ASSIGNED TASK: From the essay about Blackie, extract word for word the portion that begins with the words "When I reached" and ends with "face.  He's dead.".
QUOTED PASSAGE Start Marker
     When I was a teenager, Blackie was my friend.  He was MY dog.  If my sisters were petting him, I would slightly gesture with my finger, he would come over to me and put his head underneath my hand.  My sisters would get so mad at his loyalty to me.  I loved it.
     My Mother pretended to dislike him, because he ruined her backyard.  For his first birthday, I bought him a bed.  When he put his paw in it, it moved, which scared him.  Which in turn meant he would never sleep in it.  He ended up digging a hole in the backyard, and sleeping in that.  My Mother everyday, would fill in the hole, only to find it dug up again the next morning.  My Mother finally gave up, and let him have it.
     When I grew into an adult, my time was spent with new friends.  I neglected him.  Sometimes I wouldn't even open the shades to the patio.  I could see him look at me through the blinds, hoping I would come out and play.  But I wouldn't.  I would wave at him, from inside the house, grab my jacket and leave.  When I walked to my car I would hear him whimper, as if he was trying to call my name.  I didn't care.
     My early twenties was spent going to clubs and bars.  I lived on my own at this point and rarely went home.  My Mother took care of Blackie.  When I would come to visit, I again would sit and wave at him through the blinds.  Not caring.  He would sit in the same spot outside.  Eyes staring through the blinds with hope.  
     Whenever he did enter the house, he spent it by my side.  Always mine.  He was my dog.  No one compared to me.
     The first year I spent in Los Angeles, I received a call from my sister Janice.  She said Blackie was very sick.  She said he wasn't eating and had lost a lot of weight.  I cried that night.  I lay in bed curled up in a ball.  Crying.  Not for me, but for him.  I always had thought " I'll play with him tomorrow".  In his life, ' Tomorrow ' never came.  I never played with him.  I neglected him.
     I went home the next day.  When I entered the house, I went straight for the patio door.  When I opened it, he came in.  He wasn't the dog I knew.  He WAS thin.  When I ran my hand across his coat, I could feel his bones.  I could see his bones.  He entered the house and just laid on the carpet.  I laid next to him, face to face.  He stared at me.  He moved closer to me.  We just stared at each other.  Tears running down my face.  He was so old.  White eyebrows, and whiskers.  So old.
     The next day I took him to the Vet.  They were going to take some x-rays of him.  He never liked the Vet.  They would always have to drag him into the examining room.  This time, he willingly went in.  He stared back at me, with sad eyes.  I went home and waited for the call.
     Three hours later, they did call back.  Blackie had tumors throughout his body.  The Vet suggested I put him to sleep.  
     When I reached the Vet's office, they took me to an examination room.  On the table was Blackie on his side, breathing fast, tongue hanging out, and eyes glazed over.  I told the Vet I wanted to be here, when he went to "Sleep".  They injected him.  I stared into his eyes, hoping he knew I was here.  He wasn't alone.  I stroked his fur, trying to comfort him.  His breathing stopped.  I hunched over in pain, and covered my mouth.  Tears ran down my face.  He's dead.  
    The nurse said they would give me some time alone with him.  She told me to tell him I loved him.  I felt like telling her to shut the fuck up.  Who is she to tell me what to say to my dog?
     When they left, I stared into Blackie's eyes.  He wasn't there.  I stroked his head, and apologized to him.  I wanted him to know he mattered.  I wanted him to know he was loved.  I wanted him to know he was a good dog.  I wanted him to know that although he was my dog, I was HIS boy.  He knew me well.  
     July 2nd my dog died.  I spent the remainder of the day, filling in the hole he used to sleep in.  Throwing away his toys, and dog food.  The only thing I kept was his collar.  The one with his name on it.  Four years later, he still affects me.  I remember laying my head on his side.  I remember him trying to sit in my lap, even though he was way too big to.  I remember his face of despair as little kids would hug him.  I remember sitting on the beach with my arm around him, watching the waves come in.  I remember him.  I remember you Blackie.
QUOTED PASSAGE End Marker
LISTED RECORDS Start Marker
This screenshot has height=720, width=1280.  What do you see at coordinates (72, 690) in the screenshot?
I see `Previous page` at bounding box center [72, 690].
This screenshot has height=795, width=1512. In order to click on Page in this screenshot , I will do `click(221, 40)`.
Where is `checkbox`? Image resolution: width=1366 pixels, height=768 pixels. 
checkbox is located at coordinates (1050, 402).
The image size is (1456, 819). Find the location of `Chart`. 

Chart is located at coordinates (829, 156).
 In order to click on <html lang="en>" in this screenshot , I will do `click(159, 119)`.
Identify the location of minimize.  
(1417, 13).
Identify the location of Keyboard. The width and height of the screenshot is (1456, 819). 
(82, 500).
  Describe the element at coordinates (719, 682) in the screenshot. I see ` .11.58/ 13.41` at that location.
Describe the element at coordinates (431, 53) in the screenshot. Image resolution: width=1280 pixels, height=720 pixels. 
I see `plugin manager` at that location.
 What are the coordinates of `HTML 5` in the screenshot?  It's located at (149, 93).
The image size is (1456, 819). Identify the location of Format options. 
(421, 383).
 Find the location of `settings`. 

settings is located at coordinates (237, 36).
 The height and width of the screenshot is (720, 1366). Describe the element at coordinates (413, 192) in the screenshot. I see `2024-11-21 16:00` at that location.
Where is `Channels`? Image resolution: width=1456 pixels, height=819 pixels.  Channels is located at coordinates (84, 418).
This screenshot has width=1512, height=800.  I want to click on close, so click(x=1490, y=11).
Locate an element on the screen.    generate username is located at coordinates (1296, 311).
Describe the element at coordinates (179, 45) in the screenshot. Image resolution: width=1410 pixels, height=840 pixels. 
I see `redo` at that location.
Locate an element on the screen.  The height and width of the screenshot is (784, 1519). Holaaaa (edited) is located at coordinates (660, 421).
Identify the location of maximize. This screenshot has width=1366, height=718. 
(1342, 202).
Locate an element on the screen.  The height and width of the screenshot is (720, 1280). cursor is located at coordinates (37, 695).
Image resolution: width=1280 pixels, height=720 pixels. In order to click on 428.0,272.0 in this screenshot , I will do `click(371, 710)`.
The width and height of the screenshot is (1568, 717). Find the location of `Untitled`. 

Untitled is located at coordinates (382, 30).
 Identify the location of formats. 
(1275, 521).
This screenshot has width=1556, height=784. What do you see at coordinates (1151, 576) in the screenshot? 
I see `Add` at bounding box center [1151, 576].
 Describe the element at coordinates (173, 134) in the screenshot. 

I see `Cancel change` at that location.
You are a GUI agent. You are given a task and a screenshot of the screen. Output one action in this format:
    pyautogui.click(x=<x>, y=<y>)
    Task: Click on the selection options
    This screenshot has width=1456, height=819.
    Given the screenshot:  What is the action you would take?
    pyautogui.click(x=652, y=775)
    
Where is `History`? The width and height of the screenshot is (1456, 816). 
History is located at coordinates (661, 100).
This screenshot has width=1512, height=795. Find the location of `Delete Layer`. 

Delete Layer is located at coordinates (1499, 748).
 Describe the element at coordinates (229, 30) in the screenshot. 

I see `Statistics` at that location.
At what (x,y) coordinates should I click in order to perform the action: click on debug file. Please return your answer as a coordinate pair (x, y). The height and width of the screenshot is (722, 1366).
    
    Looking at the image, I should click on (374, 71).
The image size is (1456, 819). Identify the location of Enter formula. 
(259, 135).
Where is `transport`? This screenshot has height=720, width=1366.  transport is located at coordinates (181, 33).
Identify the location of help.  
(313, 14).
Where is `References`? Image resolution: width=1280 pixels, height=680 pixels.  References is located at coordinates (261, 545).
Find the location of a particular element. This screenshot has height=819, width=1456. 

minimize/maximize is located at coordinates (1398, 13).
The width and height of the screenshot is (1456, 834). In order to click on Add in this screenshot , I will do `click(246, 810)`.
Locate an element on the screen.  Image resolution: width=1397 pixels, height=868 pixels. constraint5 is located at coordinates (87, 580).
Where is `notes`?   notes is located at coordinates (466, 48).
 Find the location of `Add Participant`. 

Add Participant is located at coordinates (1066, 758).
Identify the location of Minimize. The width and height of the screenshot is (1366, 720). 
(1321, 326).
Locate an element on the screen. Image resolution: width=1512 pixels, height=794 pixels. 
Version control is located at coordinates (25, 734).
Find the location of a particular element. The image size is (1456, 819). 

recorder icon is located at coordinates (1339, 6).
LISTED RECORDS End Marker
SOLVED EXERCISE:
When I reached the Vet's office, they took me to an examination room.  On the table was Blackie on his side, breathing fast, tongue hanging out, and eyes glazed over.  I told the Vet I wanted to be here, when he went to "Sleep".  They injected him.  I stared into his eyes, hoping he knew I was here.  He wasn't alone.  I stroked his fur, trying to comfort him.  His breathing stopped.  I hunched over in pain, and covered my mouth.  Tears ran down my face.  He's dead.